Predicting and scoring estuary ecological health using a Bayesian belief network.

Arguments

Value

An object of class bn.fit. Refer to the documentation of bnlearn for details.

Format

A discrete Bayesian network to calculate an Estuary Trophic Index (ETI) score ranging between 0 (no symptoms of eutrophication) to 1 (grossly eutrophic) for estuaries in Aotearoa New Zealand. The probabilities were given within the referenced paper.
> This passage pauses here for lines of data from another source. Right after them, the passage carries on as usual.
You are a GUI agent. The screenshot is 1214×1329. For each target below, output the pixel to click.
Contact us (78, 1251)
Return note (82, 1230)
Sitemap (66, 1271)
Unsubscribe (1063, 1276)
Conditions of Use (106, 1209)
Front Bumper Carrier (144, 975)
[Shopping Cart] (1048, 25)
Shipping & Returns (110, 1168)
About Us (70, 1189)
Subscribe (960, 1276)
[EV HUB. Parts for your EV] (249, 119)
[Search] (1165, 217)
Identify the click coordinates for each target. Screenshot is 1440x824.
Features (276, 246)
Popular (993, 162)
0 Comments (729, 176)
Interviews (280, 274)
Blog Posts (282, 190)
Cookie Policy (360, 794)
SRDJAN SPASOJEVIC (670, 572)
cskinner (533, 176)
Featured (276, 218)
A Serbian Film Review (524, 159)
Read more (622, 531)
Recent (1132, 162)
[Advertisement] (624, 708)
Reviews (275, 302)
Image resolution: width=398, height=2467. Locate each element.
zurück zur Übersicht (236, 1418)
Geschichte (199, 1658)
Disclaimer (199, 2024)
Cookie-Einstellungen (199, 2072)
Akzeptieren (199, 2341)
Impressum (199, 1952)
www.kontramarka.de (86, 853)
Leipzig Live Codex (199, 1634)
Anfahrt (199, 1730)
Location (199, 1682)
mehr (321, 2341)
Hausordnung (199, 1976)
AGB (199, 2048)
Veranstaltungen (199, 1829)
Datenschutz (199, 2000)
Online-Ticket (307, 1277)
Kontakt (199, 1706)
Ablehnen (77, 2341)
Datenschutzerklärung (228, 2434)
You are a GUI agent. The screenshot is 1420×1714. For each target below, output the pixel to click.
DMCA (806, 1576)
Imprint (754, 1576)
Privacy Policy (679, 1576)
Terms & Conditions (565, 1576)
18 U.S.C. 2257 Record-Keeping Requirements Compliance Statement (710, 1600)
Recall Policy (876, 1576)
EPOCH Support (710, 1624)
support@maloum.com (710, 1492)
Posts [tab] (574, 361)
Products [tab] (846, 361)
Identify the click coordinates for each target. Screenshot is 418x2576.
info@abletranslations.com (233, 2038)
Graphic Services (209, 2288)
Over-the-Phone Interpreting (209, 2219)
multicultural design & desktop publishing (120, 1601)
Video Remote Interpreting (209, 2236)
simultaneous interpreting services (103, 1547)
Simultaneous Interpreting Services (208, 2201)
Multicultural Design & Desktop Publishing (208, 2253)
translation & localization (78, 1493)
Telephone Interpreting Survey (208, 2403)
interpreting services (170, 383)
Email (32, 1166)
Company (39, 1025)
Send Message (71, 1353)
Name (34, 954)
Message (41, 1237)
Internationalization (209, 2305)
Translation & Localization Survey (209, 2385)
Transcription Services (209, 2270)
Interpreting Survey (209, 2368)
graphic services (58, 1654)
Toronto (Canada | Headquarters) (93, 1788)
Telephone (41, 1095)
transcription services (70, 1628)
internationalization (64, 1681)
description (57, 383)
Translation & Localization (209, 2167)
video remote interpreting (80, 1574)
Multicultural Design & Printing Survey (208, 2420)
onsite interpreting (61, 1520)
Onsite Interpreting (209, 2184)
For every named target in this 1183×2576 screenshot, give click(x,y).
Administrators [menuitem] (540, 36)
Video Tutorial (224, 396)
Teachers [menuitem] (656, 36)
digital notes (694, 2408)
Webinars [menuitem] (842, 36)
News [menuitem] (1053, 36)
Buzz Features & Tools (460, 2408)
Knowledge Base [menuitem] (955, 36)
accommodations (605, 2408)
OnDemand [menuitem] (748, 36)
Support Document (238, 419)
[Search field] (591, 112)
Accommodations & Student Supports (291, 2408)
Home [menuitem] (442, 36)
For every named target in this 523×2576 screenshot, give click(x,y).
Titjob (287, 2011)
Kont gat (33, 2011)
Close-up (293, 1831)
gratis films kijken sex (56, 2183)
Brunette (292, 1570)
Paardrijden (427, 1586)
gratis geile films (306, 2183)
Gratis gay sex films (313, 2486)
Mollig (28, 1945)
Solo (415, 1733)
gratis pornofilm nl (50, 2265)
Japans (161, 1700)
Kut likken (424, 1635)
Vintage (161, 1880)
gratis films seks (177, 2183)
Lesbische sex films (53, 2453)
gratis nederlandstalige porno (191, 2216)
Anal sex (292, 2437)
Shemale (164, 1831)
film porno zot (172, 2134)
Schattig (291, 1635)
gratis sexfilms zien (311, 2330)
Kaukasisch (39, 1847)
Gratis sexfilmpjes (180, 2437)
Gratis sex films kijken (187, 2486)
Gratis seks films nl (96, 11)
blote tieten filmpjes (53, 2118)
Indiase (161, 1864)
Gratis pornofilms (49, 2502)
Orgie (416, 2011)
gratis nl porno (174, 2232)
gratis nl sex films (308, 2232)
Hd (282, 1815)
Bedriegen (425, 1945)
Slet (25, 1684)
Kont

The vertices are:

EstuaryType

(Coastal lake, Tidal lagoon, Tidal river);

Intertidal

(0 to 5, 5 to 40, 40 to 100);

Flushing

(0 to 3, 3 to 6, 6 to 10, More than 10);

Salinity

(0 to 5, 5 to 30, More than 30);

PotentialTNConcentration

(0 to 50, 50 to 100, 100 to 150, 150 to 200, 200 to 300, 300 to 400, 400 to 500, 500 to 600, 600 to 700, 700 to 1000, 1000 to 2000);

Seasonality

(Less than 0.5, 0.5 to 0.65, More than 0.65);

WaterColStratification

(Yes, No);

ClosureDuration

(Open, Short close, Long close);

SedimentLoad

(0 to 1, 1 to 5, 5 to 10, 10 to 20, 20 to 50, 50 to 100, More than 100);

SedTrappingEfficiency

(0 to 0.1, 0.1 to 0.5, 0.5 to 0.85, 0.85 to 0.95, 0.95 to 1);

SedDeposition

(0 to 0.1, 0.1 to 0.5, 0.5 to 1, 1 to 2, 2 to 5, 5 to 10, More than 10);

SedMud

(0 to 12, 12 to 25, 25 to 34, 34 to 100);

Macroalgae

(0.8 to 1, 0.6 to 0.8, 0.4 to 0.6, 0 to 0.4);

Phytoplankton

(0 to 5, 5 to 10, 10 to 15, 15 to 25, 25 to 60, 60 to 100);

MacroalgaeStandardised

(0 to 0.25, 0.25 to 0.5, 0.5 to 0.75, 0.75 to 1);

PhytoplanktonStandardised

(0 to 0.25, 0.25 to 0.5, 0.5 to 0.75, 0.75 to 1);

ETIPrimaryScore

(0 to 0.1, 0.1 to 0.2, 0.2 to 0.3, 0.3 to 0.4, 0.4 to 0.5, 0.5 to 0.6, 0.6 to 0.7, 0.7 to 0.8, 0.8 to 0.9, 0.9 to 1.0);

Oxygen

(7 to 8, 6 to 7, 5 to 6, 4 to 5);

OxygenStandardised

(0 to 0.25, 0.25 to 0.5, 0.5 to 0.75, 0.75 to 1);

SedToc

(0 to 0.5, 0.5 to 1.2, 1.2 to 2, 2 to 10);

SedARPD

(More than 4, 2.5 to 4, 1 to 2.5, Less than 1);

SedARPDStandardised

(0 to 0.25, 0.25 to 0.5, 0.5 to 0.75, 0.75 to 1);

SedTocStandardised

(0 to 0.25, 0.25 to 0.5, 0.5 to 0.75, 0.75 to 1);

SeagrassDecline

(Extreme, Severe, Moderate, Minor);

SeagrassStandardised

(0 to 0.25, 0.25 to 0.5, 0.5 to 0.75, 0.75 to 1);

Macrobenthos

(0 to 1.2, 1.2 to 3.3, 3.3 to 4.3, 4.3 to 7);

MacrobenthosStandardised

(0 to 0.25, 0.25 to 0.5, 0.5 to 0.75, 0.75 to 1);

ETISecondaryScore

(0 to 0.1, 0.1 to 0.2, 0.2 to 0.3, 0.3 to 0.4, 0.4 to 0.5, 0.5 to 0.6, 0.6 to 0.7, 0.7 to 0.8, 0.8 to 0.9, 0.9 to 1.0);

ETIScore

(0 to 0.1, 0.1 to 0.2, 0.2 to 0.3, 0.3 to 0.4, 0.4 to 0.5, 0.5 to 0.6, 0.6 to 0.7, 0.7 to 0.8, 0.8 to 0.9, 0.9 to 1.0);

ETIBand

(A, B, C, D);

References

Zeldis, J. R., & Plew, D. R. (2022). Predicting and scoring estuary ecological health using a Bayesian belief network. Frontiers in Marine Science, 9, 898992.